HBR editors highlighted Davenport’s latest ideas in the “10 Must Reads 2017: The Definitive Management Ideas of the Year” and again in the 2019 issue. One of his articles is also in the new “10 Must Reads on AI, Analytics, and the New Machine Age.” Davenport was also named one of ten “Top Voices” by LinkedIn–in 2016 for education and in 2018 for technology. He has also been named one of the top three business/technology analysts in the world, one of the 100 most influential people in the IT industry and one of the world’s top 50 business school professors by Fortune magazine. He has written or edited 20 books and over 250 print or digital articles for Harvard Business Review (HBR), Sloan Management Review, the Financial Times, and many other prestigious publications.

Davenport earned his doctorate from Harvard University and has taught at the Harvard Business School, the University of Chicago, the Tuck School of Business, Boston University and the University of Texas at Austin.

Tom Davenport is available to advise your organization via virtual and in-person consulting meetings, interactive workshops and customized keynotes through the exclusive representation of Stern Speakers, a division of Stern Strategy Group®.

Speech Topics

Four Eras of Analytics

There have been four different approaches for applying analytics to business over the last half century. Some organizations still practice Analytics 1.0 (the artisanal era), while others are actively pursuing Analytics 4.0 (the cognitive era). Each era requires different management of both analytics and the underlying data. In this presentation, Tom Davenport describes the attributes of each era, the drivers of change, and the valuable lessons that each era provides. He provides examples of 3.0 and 4.0 organizations (in healthcare and other industries) and the business, technology and human issues with which they are wrestling.

The Cognitive Corporation

Cognitive technologies, also known as artificial intelligence, offer the possibility of new and potentially disruptive opportunities to many businesses today. A growing number of firms are already achieving significant benefits and are building ongoing capabilities to develop and use these technologies. In this presentation, Tom Davenport describes the constellation of cognitive technologies and some of the most prominent enterprise use cases for each. He contrasts “moon shot” projects with “low hanging fruit” uses of AI that are much more likely to be successful. He also discusses the strategies and steps companies can take to incorporate cognitive capabilities into their businesses. Examples of successful early adopters make tangible the potential of this important new factor in competitive success.

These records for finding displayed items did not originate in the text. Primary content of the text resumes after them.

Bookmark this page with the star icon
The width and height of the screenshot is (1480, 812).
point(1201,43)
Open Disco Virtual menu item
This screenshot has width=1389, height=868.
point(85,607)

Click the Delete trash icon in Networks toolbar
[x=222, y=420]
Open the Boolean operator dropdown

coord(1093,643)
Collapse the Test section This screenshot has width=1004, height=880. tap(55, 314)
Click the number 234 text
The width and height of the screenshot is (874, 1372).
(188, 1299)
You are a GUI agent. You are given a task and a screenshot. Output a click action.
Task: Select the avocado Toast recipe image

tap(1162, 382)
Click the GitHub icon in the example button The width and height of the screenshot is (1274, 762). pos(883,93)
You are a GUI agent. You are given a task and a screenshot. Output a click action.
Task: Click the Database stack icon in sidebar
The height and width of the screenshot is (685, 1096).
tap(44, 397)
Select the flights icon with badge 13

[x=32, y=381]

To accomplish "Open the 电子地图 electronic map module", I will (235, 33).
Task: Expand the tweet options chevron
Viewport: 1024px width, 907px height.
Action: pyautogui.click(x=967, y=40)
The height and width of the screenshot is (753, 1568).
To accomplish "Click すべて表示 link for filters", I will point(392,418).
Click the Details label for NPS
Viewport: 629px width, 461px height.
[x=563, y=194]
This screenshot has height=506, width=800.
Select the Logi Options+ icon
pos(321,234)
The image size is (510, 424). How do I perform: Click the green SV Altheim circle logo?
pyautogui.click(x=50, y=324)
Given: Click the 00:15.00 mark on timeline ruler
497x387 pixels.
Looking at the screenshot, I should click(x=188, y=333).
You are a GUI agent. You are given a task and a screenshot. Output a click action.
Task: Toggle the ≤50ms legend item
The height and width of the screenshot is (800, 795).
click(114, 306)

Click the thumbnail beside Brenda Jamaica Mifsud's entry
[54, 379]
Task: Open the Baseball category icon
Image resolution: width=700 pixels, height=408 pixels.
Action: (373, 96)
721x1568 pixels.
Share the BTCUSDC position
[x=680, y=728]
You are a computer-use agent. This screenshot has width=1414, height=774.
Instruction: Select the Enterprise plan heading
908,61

Making Different — and Better — Decisions

In this talk, Tom Davenport describes the results from his most recent research study on the new landscape of decision-making. He argues that recent decision failures mean that organizations need to systematically examine their approaches to making key decisions. He defines how organizations improve decisions through:

    • Different opinions and dissent in the decision process
    • Different alternatives, such as the wisdom of crowds
    • Findings from neuroscience and behavioral economics
    • Different blends of analytics and intuition
    • Different relationships between analysts and decision-makers

He draws upon interviews with more than 50 companies about how they have actually improved particular decision processes.

Competing on Analytics

Companies have long used business intelligence for specific applications, but these initiatives were too narrow to affect corporate performance. Now, leading firms are basing their competitive strategies on the sophisticated analysis of business data. Instead of a single application, they are building broad capabilities for enterprise-level business analytics and intelligence. These strategies are driven by senior executives who insist on fact-based decisions. In this talk, Tom Davenport describes his recent research on firms that compete on the basis of their analytical prowess and provides guidelines for adopting similar approaches.